IOWA CITY — University of Iowa Hospitals and Clinics’ operating income for the 2017 budget year that ended June 30 was down nearly 50 percent from its budget and more than 72 percent from the previous year.
The hospital’s budget in July — the first month of the new fiscal year — follows a similar pattern, with its operating income showing a deficit of nearly $7.2 million, compared to a budget of $1 million in the positive and more than $3.8 million at the same point last year.
The university health care enterprise is not alone in its struggles — with a surge in academic medical centers like Iowa looking toward partnerships to address fiscal and environmental challenges across the health care landscape.
University of Iowa Hospitals and Clinics, likewise, has hired a consultant to evaluate a potential partnership with a larger regional system, which analysts say could help the university in its clinical, research and teaching endeavors. Cedar Rapids-based UnityPoint Health, in 2014, announced a partnership with the Mayo Clinic of Rochester, Minn., making it part of Mayo’s care network — which includes 27 other organizations.
University of Iowa Hospitals and Clinics has not identified potential partners, and administrators did not mention the prospect during their presentation to the Board of Regents on Wednesday.
They did, however, address the budget by identifying several challenges in the market, including more Medicaid Managed Care denials, state budget cuts and commercial payers exiting the insurance market.
Medicare reimbursement policies also are tightening, and new provider-owned health plans are offering narrower networks, affecting options available to prospective patients.
Jean Robillard, outgoing vice president for medical affairs of UI Health Care and dean of the Carver College of Medicine, urged the hospital must respond by lowering its cost structure “due to the declining payer reimbursements, the need for transparency and increased consumerism.”
The enterprise additionally must become more nimble and pursue a service experience that meets patients’ shifting expectations.
Several processes are underway to restore the UIHC operating margin, according to CEO Ken Kates. They include expense reduction initiatives, lowering full-time equivalent staffing, deferring capital projects where possible, investigating revenue enhancement initiatives and improving the hospital’s collection percentage.
Robillard said staff reductions will not affect patient care.
“We are reducing the number of people by attrition mainly, and mainly in non-patient care areas like administration,” he said. “We are trying to flatten the organization and make sure we can deliver the same service, but without all the people.”

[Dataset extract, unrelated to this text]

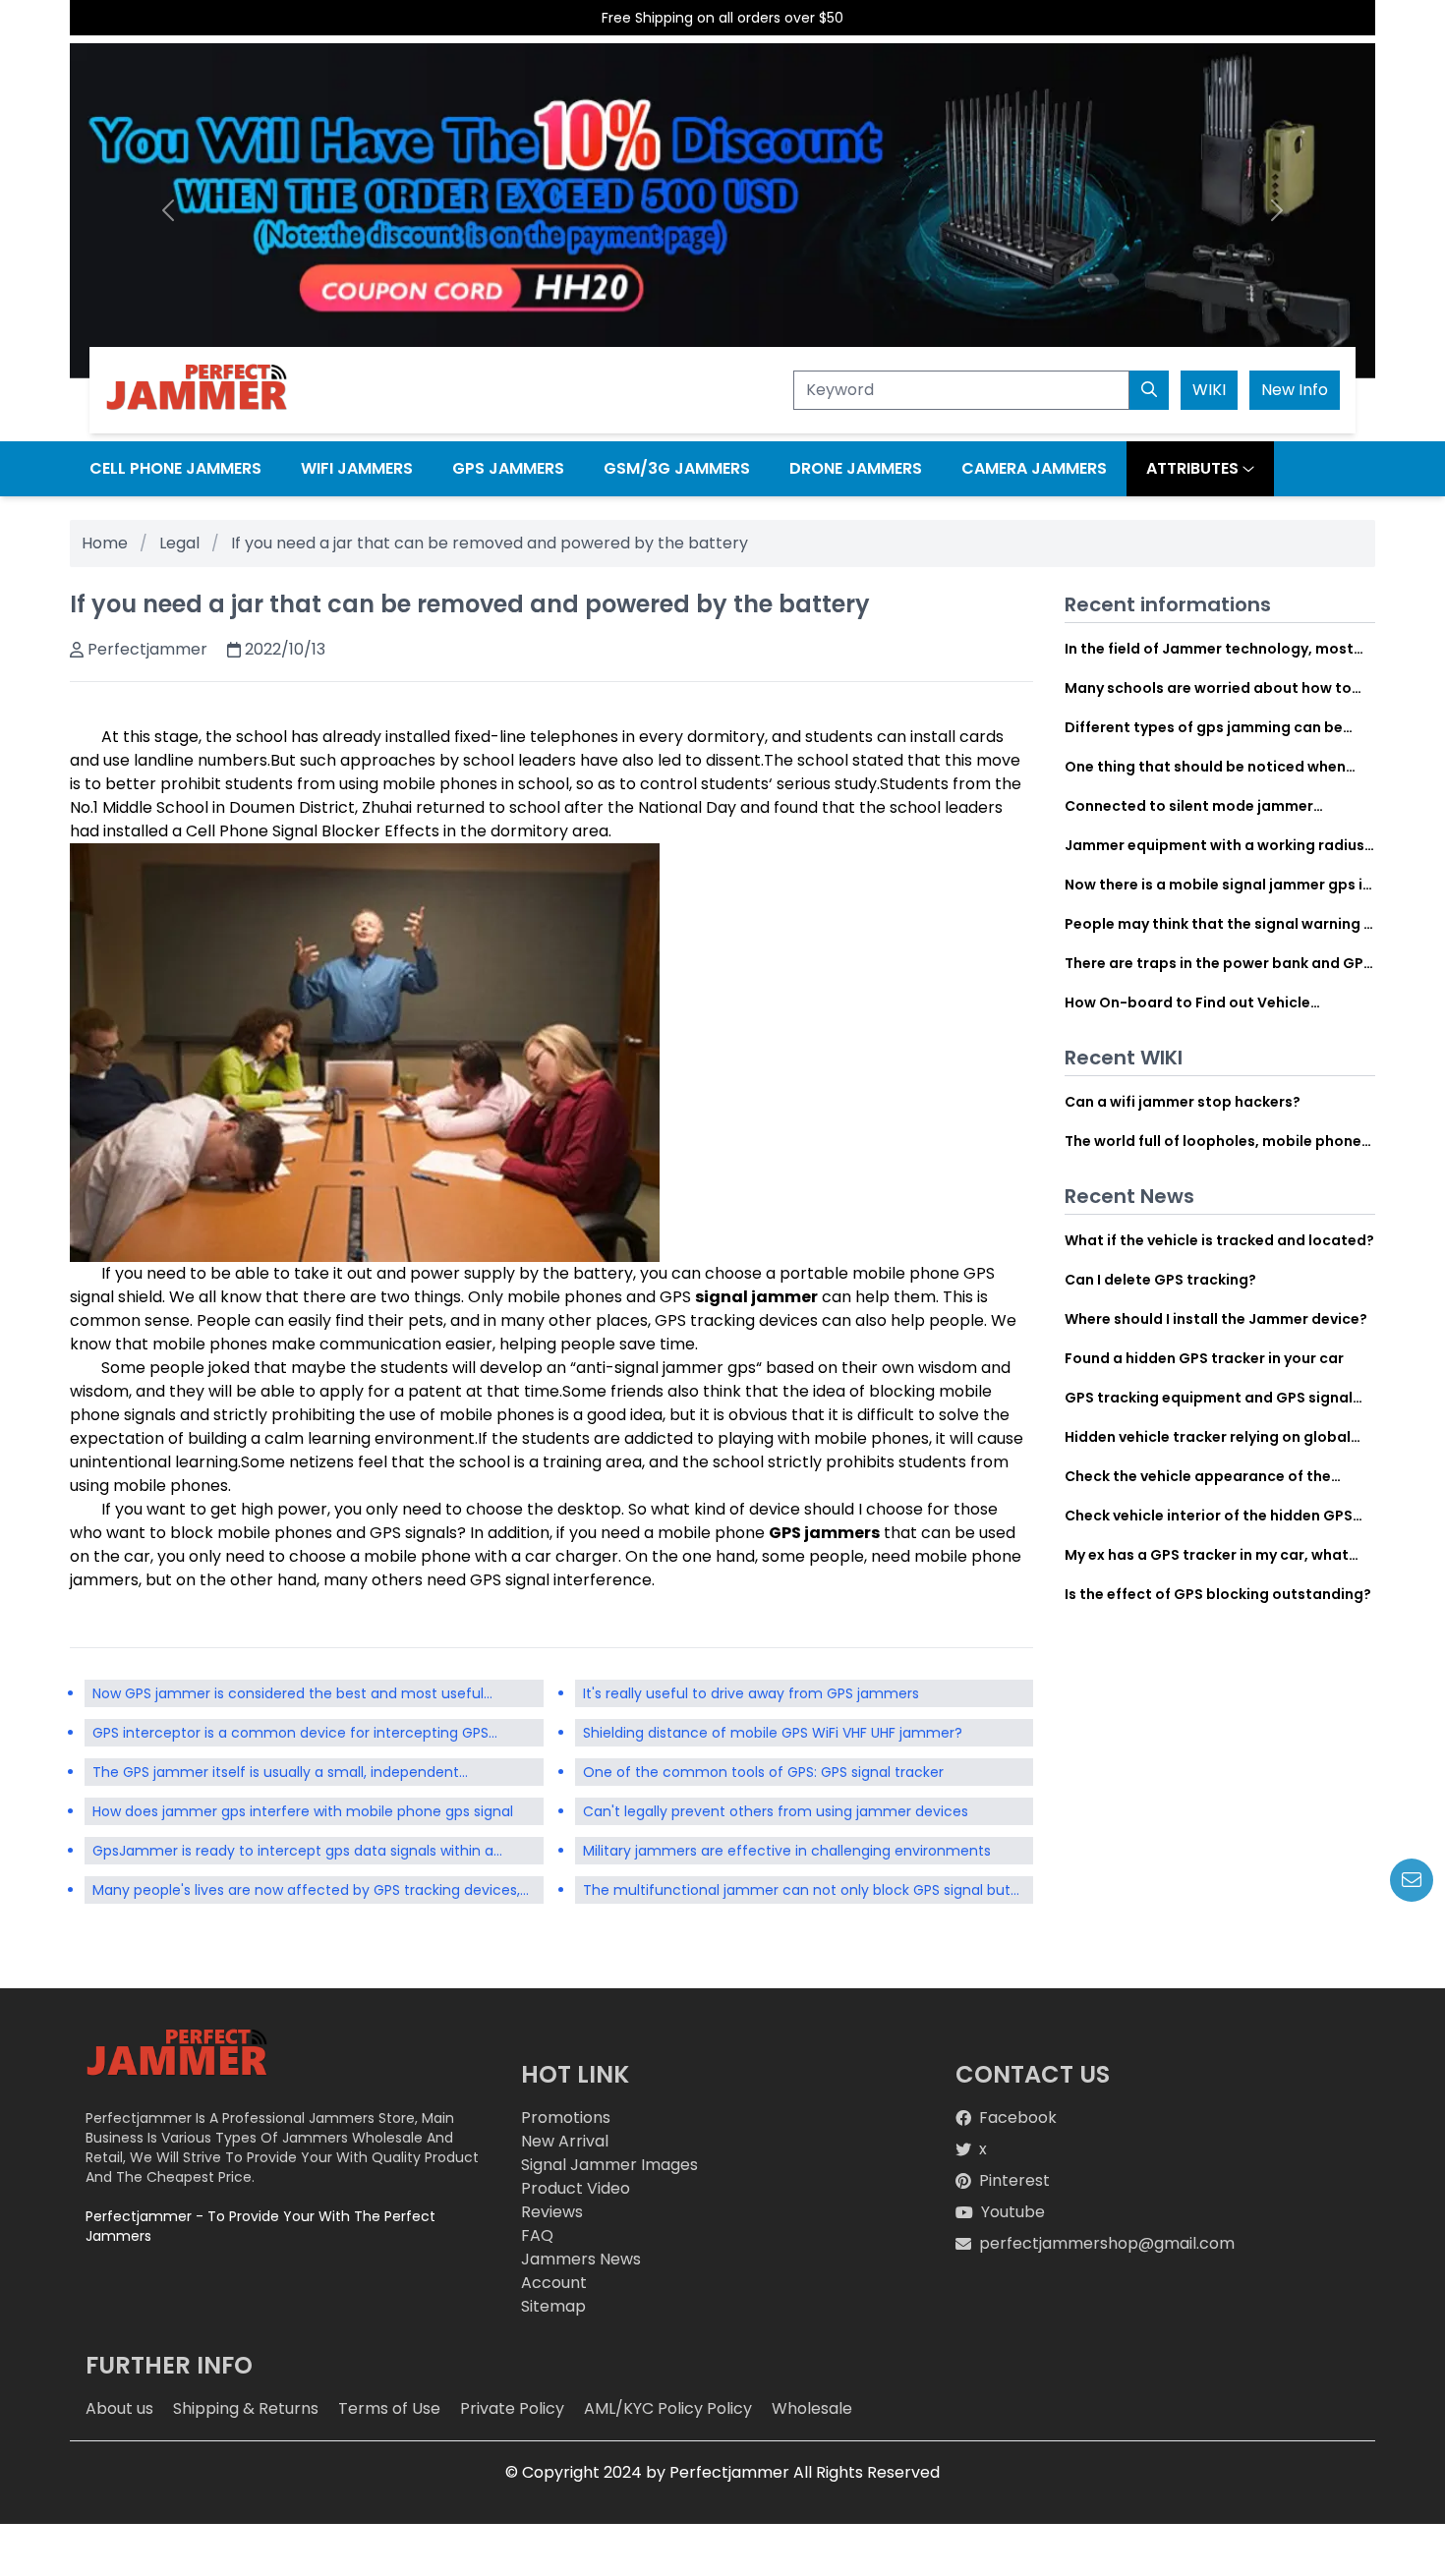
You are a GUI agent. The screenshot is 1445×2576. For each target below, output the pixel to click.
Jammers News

Deferred capital projects also will not affect patient care, and Robillard stressed the build-out at its popular Iowa River Landing clinic in Coralville will continue as planned.
Financial numbers for August show marked improvement over July, according to Robillard, who expressed confidence the enterprise will bounce back after slow start to the new year.
“I believe we will recoup probably all that in August and be back in the black completely, if not in August, in September,” he said.